Demand for distressed vehicles has slowed as covid-19 drives many of those vehicles towards deployment, and this is reflected in Lone Star’s sharp drop in the rankings. Last year, the firm held fourth place with $39.3 billion raised; now it is in ninth place, with just $30.6 billion raised over the previous five years. Its fall is particularly remarkable as Lone Star has held the top spot three times since 2014 but has now given way to newer players in the private debt space. Last year, the firm raised its largest ever vehicle, Lone Star Fund XI, with $8.2 billion of commitments, which means it could certainly regain its place at the top with future fundraises.

10. Cerberus Capital Management

$28.5bn

Cerberus holds on to 10th place this year with $28.5 billion raised, a modest increase on last year’s $26.2 billion but not enough to push the firm further up the ranking.

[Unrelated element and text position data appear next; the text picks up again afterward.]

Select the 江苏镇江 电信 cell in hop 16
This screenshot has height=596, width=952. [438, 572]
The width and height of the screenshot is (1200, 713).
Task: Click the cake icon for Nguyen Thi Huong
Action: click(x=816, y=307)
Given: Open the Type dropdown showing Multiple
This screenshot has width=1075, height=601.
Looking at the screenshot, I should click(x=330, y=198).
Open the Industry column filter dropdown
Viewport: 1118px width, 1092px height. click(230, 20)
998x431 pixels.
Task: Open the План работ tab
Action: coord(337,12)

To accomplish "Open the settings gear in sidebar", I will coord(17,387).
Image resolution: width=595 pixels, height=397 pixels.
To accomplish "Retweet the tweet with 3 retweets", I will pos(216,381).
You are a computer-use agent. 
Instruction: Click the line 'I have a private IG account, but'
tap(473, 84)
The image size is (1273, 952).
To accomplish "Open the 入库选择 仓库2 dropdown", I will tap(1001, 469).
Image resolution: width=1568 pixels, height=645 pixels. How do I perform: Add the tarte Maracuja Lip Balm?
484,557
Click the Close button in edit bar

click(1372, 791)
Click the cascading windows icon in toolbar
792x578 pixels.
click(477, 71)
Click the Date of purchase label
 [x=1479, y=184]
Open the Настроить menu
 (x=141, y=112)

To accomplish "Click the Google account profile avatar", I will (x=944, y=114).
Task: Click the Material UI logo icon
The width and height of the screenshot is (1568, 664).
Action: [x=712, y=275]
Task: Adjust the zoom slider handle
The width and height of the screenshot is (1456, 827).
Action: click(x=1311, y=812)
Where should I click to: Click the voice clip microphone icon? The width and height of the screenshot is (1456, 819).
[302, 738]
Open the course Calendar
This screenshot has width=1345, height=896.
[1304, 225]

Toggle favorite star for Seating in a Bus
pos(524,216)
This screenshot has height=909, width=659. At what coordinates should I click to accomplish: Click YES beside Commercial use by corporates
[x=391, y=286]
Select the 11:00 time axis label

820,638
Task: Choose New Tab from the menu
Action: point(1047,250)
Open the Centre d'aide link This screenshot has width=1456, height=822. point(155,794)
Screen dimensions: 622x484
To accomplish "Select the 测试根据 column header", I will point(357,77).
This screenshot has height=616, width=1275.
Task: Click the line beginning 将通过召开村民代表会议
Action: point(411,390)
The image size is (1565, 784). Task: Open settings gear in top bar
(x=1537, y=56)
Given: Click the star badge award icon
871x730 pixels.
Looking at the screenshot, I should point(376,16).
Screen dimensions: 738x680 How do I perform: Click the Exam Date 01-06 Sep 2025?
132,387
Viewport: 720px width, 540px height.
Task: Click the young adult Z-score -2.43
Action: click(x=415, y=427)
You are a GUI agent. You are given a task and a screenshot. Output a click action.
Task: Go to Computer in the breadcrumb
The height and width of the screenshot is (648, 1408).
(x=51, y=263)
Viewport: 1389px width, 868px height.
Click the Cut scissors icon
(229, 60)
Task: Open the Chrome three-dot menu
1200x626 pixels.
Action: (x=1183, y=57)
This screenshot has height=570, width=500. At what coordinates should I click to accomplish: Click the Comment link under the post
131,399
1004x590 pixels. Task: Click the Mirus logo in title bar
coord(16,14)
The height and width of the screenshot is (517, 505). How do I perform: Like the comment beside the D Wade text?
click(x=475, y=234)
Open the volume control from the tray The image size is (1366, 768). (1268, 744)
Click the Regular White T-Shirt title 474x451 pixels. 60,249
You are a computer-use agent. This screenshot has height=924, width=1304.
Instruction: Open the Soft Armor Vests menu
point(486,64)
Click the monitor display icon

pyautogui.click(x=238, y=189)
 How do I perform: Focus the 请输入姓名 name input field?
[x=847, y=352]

Cerberus is raising a number of different debt vehicles including its Loan Opportunities Fund IV, a residential property loan fund, and Corporate Credit Solutions Fund II, which it launched this year. The firm could be one to watch in the future. It has already rapidly climbed up the ranking from below 20th place in 2016 and offers a diverse range of strategies that are expected to perform well next year, including special situations and non-performing loans.